Ferran Sáez Mateu
Como explicaba el lunes en estas mismas páginas del ARA el sociólogo Salvador Cardús, los resultados de las primarias en Francia invitan a hacer una reflexión profunda en relación con los partidos políticos tal y como los conocemos hoy. ¿Es posible, por ejemplo, interpretar la espectacular derrota de la alcaldesa de París, Anne Hidalgo, como un rechazo casi unánime de los franceses a la socialdemocracia? Parece obvio que no: triangular los hechos de esta forma no permite entender nada de lo que ha pasado. «Como se mantiene el modelo de análisis –decía Cardús– los comentaristas deben forzar la realidad hasta hacerla encajar como sea dentro del viejo esquema». En efecto, las claves interpretativas del siglo XX no valen para el siglo XXI, al igual que las del siglo XVIII no valían para el siglo XIX. A esta aserción podemos añadirle todas las apostillas y matizaciones que queramos, sin duda. En cualquier caso, no resultaría serio impugnarla en nombre de la nostalgia ni tampoco de unas complicidades generacionales que a menudo constituyen uno de los factores más decisivos del debate.
Los veintidós años y medio que conocemos del siglo XXI resultan literalmente ininteligibles sin trascender, o al menos sin situar en un segundo plano, la clave que nos permitió entender buena parte del siglo XX, la ideología. Hemos pasado del referente de la ideología política al de la identidad ideológica. Como la cosa suena un poco críptica, trataré de explicarme con un ejemplo muy actual. El radicalismo de clase media (llamarle de «extrema izquierda» hace reír) que ahora mismo da un apoyo tácito a la invasión de Ucrania, o bien la relativiza, no toma como referente una ideología política sino la necesidad de preservar una identidad ideológica que todavía no puede renunciar al legado de la URSS sin desnaturalizarse. En el caso de los más frívolos, esta identidad pasa incluso por vivir la realidad como si todavía existiera la Guerra Fría («No estamos de acuerdo ni con Putin ni con Biden»).

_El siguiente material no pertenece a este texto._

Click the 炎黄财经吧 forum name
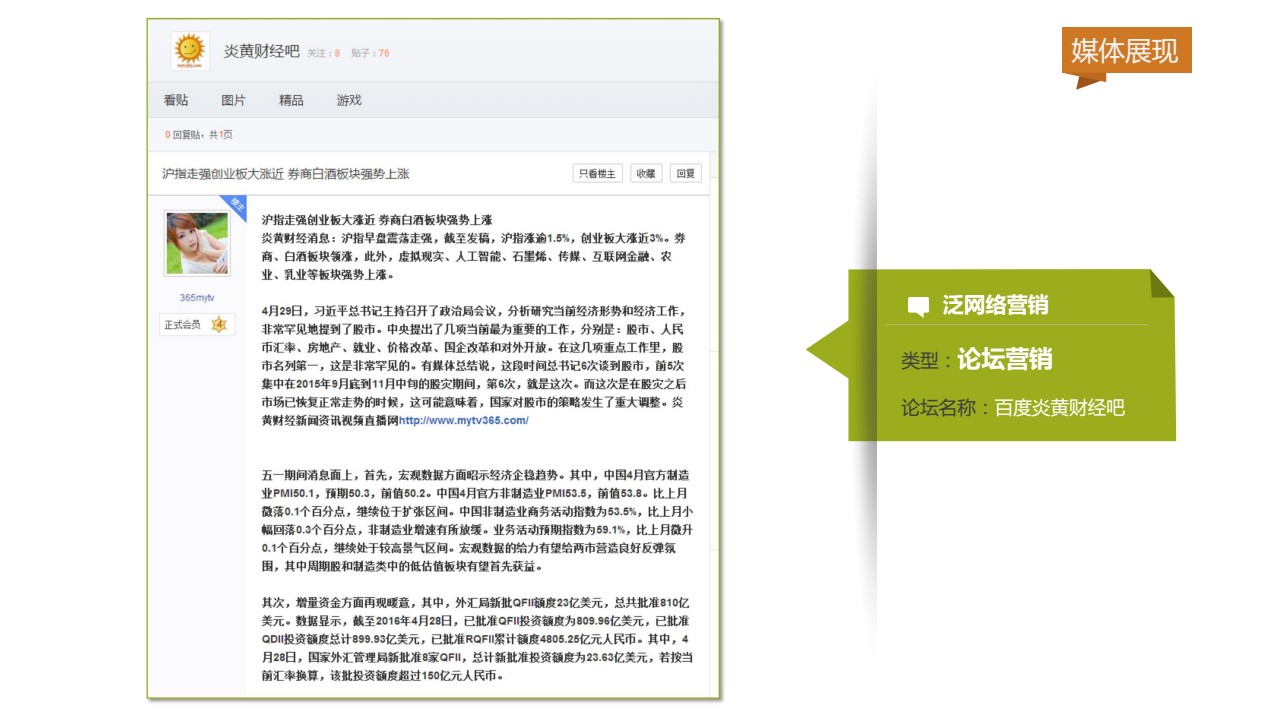Screen dimensions: 1280x720 pos(261,51)
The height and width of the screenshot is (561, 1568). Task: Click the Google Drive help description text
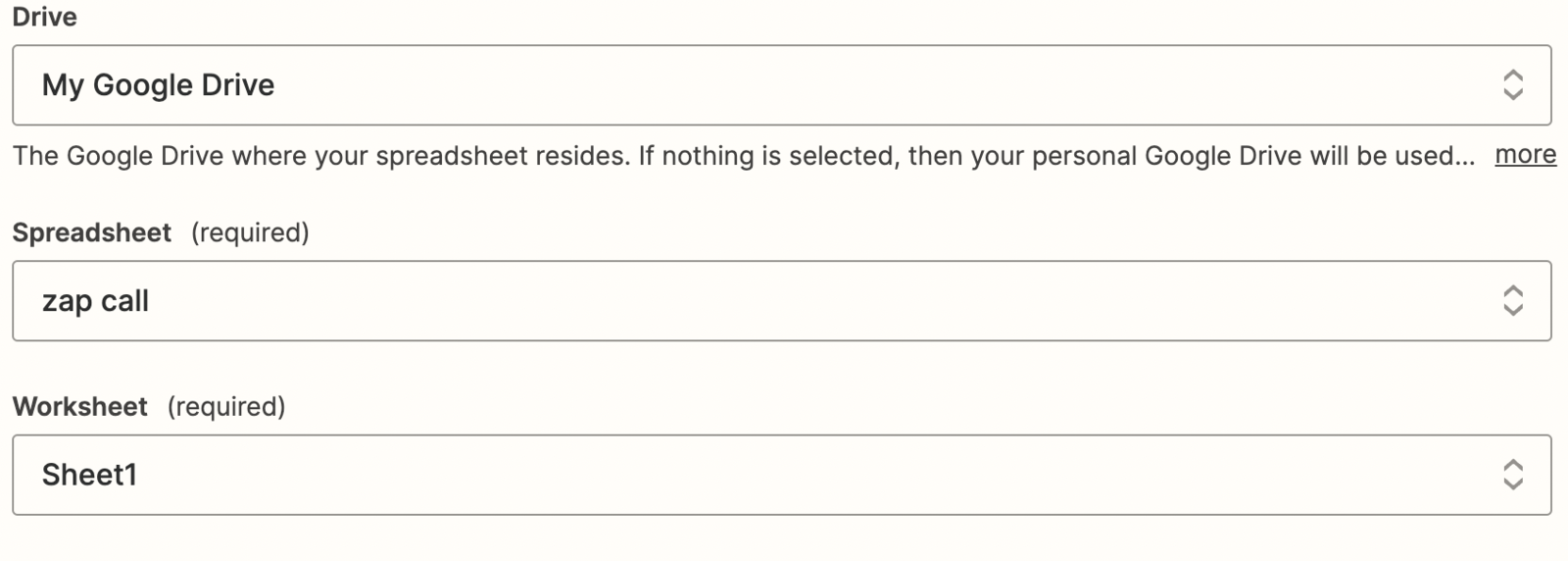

Entre esta adhesión identitaria y la adscripción ideológica formulada en positivo esixte, en todo caso, un abismo conceptual del que no podemos hacer abstracción a pesar de que una cierta mirada ‘naif’ yuxtaponga confusamente ambas actitudes. Los proletarios de las fábricas o de las minas del siglo XIX sufrían un problema inverso al de los actuales radicalismos de trasfondo estético: eran un sujeto histórico definido –dramática y dolorosamente definido– pero carecían de un conjunto de ideas más o menos sólidas, que no llegaron hasta la obra de Marx o Bakunin. En ese caso, el referente era inequívocamente ideológico; en el caso de la cínica «equidistancia» entre Putin y Biden la prioridad radica, en cambio, en el mantenimiento artificial de una identidad colectiva. ¿Se está gestando una nueva izquierda a nivel mundial? No lo sé. ¿Se está gestando un nuevo sujeto colectivo –es decir, una nueva identidad ideológica– a partir de elementos en apariencia antitéticos (criptoburguesía occidental sobrealimentada y lumpenproletariado del Tercer Mundo)? Pese al carácter evidente de farsa, esto es lo que parecía hace veinte o veinticinco años cuando un antiguo profesor universitario blanco como el papel, el Subcomandante Marcos, dirigía el movimiento indígena de Chiapas, pongamos por caso. Este tipo de historias han pasado a mejor vida. Ya nadie se las cree. ¿Significa esto, pues, que el personal se ha hecho «de derechas»? No, esto significa que sin la configuración de un sujeto histórico mínimamente coherente tampoco existen verbos, ni predicados, ni complementos circunstanciales posibles para el relato, por muy razonables o sugerentes que sean. Con fantasear con un nuevo sujeto histórico, por muy atractivo que sea, no es suficiente.
Volvamos a Francia. Hay un hecho reciente al que siempre se le ha puesto una prudente sordina porque no cuadra en el viejo esquema derecha/izquierda: el movimiento de los ‘los chalecos amarillos’, nace por algo tan concreto como la subida del impuesto del CO₂, que encareció sobre todo el gasóleo hasta límites inasumibles para muchos transportistas. La alianza imposible de Chiapas que hemos visto antes no permitía una segunda parte en la que los camioneros franceses y Greta Thunberg hicieran juntos un tramo de la Historia (con mayúscula hegeliana). En definitiva, la primera vuelta de las presidenciales francesas no hizo más que confirmar la obsolescencia del análisis puramente ideológico. No es ninguna novedad eso: hubo un momento en que la gente dejó de entender qué carajo querían o dejaban de querer los güelfos y los gibelinos. Ahora estamos reviviendo, atónitos, un proceso similar.